Static file serving? Sure!
Load balanced proxying? mod_proxy_balancer is great!
Fine grained caching? mod_disk_cache is also great
Updating loadbalancer bits via the api?
mod_proxy_balancer supports a balancer-manager endpoint for that to do live updates
monitoring? mod_status + prometheus exporter or
mod_prometheus_status
native LE support? https://github.com/icing/mod_md is going to be rolled into upstream apache
mod_md checks the challenge list from the ACME server and choses one that it supports. So, if your server listens on port 80, everything will continue to work. You do not need to change anything.
If your server is only reachable via port 443, there seems currently no way you can sign up with Let's Encrypt. You will need to open port 80 for certificate renewal/signup to work. Some Advice:
* port 80 needs to be available only during a renewal/signup. Once you have your certificates, you may close it again. You need to mind renewal periods then and should check your server logs more frequently.

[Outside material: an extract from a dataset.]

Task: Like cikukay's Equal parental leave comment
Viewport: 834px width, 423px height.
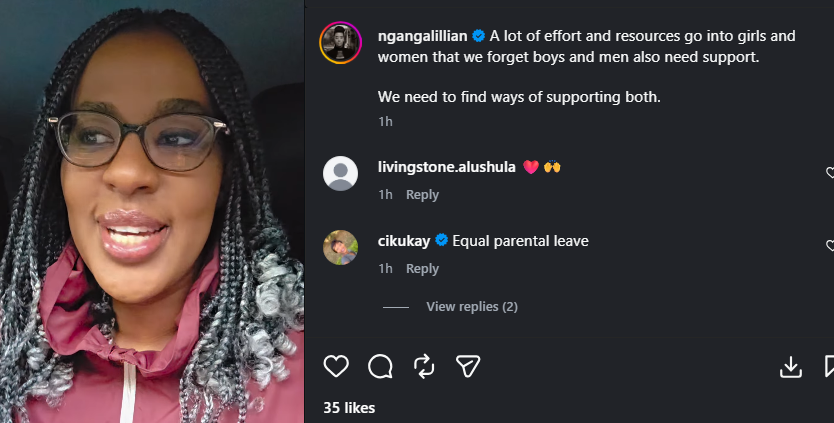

* you can safely redirect your port 80 to 443 with the 'MDRequireHttps' configuration directive. This redirection takes automatically care that challenges from an ACME server are still being answered while all other requests are redirected.
In case you find issues or have additional questions, visit the github repository at https://github.com/icing/mod_md and file an issue.
https://github.com/icing/mod_md
this is being folded into the official Apache httpd repo.